酒,是他写作的引子。1918年《狂人日记》问世前,他常在夜半独坐万象楼包间,借灯火看稿,耳边是伙计敲碗的噔噔声。烧刀子下肚,纸上“救救孩子”四字愈加沉重。对话偶有流露,“不喝还写不出东西。”他说。友人嗤笑,“写好了再喝也不迟。”他抬手一饮,“灵感也讲究先来后到。”
与挚友许寿裳、内山完造小聚,往往从晚饭喝到拂晓。
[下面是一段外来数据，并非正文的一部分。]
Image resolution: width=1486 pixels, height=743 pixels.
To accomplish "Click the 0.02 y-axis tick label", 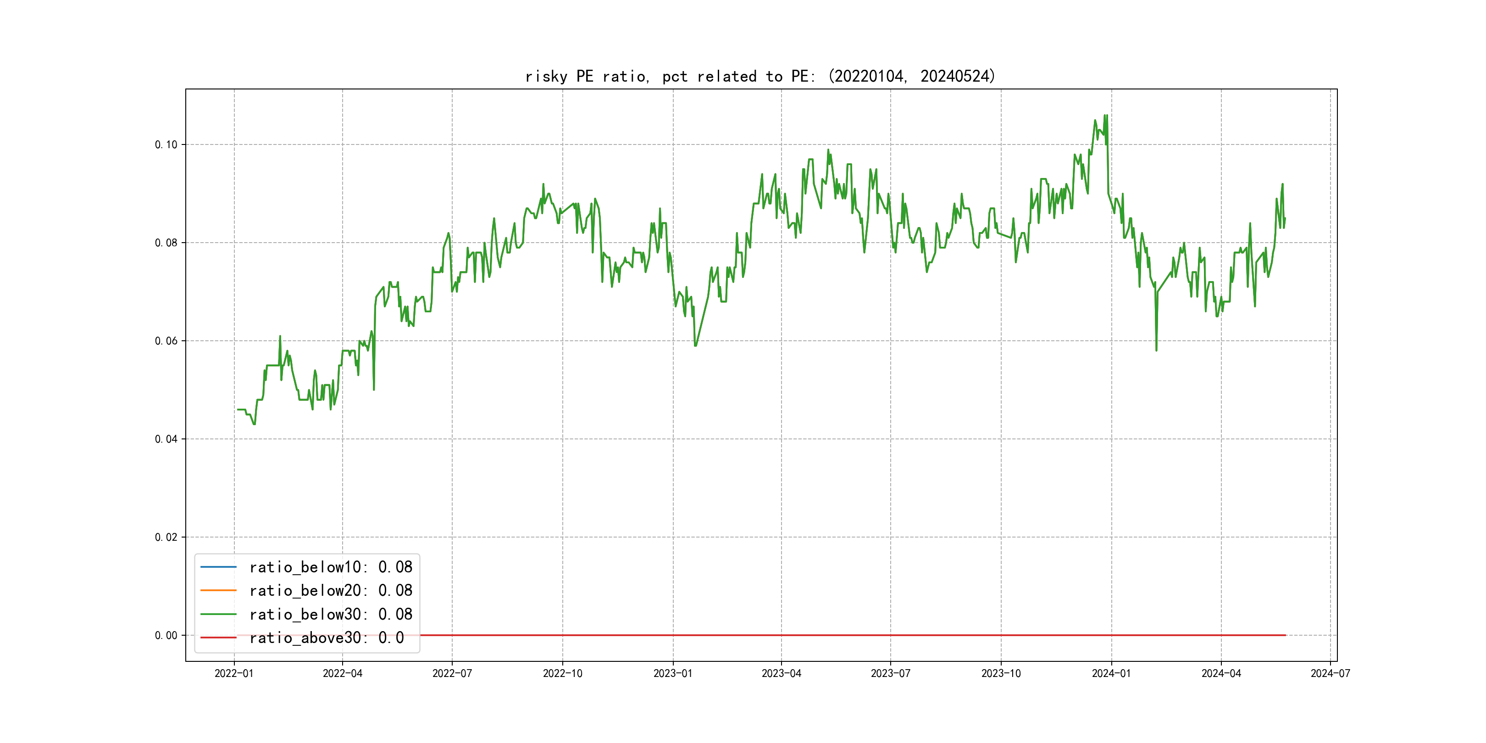I will point(166,537).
大菜平掉,剩下花生米和笋干,他仍能端盏傻笑,口中念念有词,翌日翻记事本,却又字句锋利如刀,绝少醉痕。有人惊叹,他说:“写字要清醒,想法子得糊涂。”
北伐军北上时,北平城风声鹤唳,他搬去厦门,又辗转广州。1927年4月的凌晨,广州起义前夜,他仍在小巷深处买来潮汕烧酒,随手涂下《华盖集·这个与那个》,门外枪声四起,杯子里依旧涟漪。
年岁渐长,身体亮起红灯。1933年春,医生诊断他患有严重肺疾,烟酒需戒。许广平劝他:“为了海婴,也该收收心。”鲁迅笑笑,没有回话,可脑海里浮现的是绍兴腊味和吴语叫卖。他确实少喝了,但夜深翻检手稿时,仍会悄悄呷一口绍兴加饭酒,给病肺添一点热度。
1936年10月18日傍晚,上海江西路景云里。鲁迅躺在木床上,气若游丝。朋友周建人握着兄长的手,轻声道:“大哥,歇歇吧。”他微抬眼皮,似乎想说“再来一口”,终究只是笑了笑。翌日清晨,百年文魂长逝,年仅55岁。
人们记得他“横眉冷对千夫指”的倔强,也记得他“俯首甘为孺子牛”的担当,却少有人记得那双因常年剁排骨而生茧的手、那对总要舔净柿霜糖粉的指尖。鲁迅并未把口腹之欲与救亡图存对立,在他看来,世道纵苦,也要活得有滋味;只有味蕾被唤醒,笔端才能血脉偾张。
今天读鲁迅的菜谱似的小字,能想象他在冷灶旁点火炖肉,也能闻到屋子里慢慢升腾的酒香。他曾把小勺舀起热汤,轻轻吹气;又把大碗烧刀子一饮而尽。革命者的苍凉与食客的柔情,在这一刻悄然重合,那一碗酒,早已化作纸上不灭的光芒。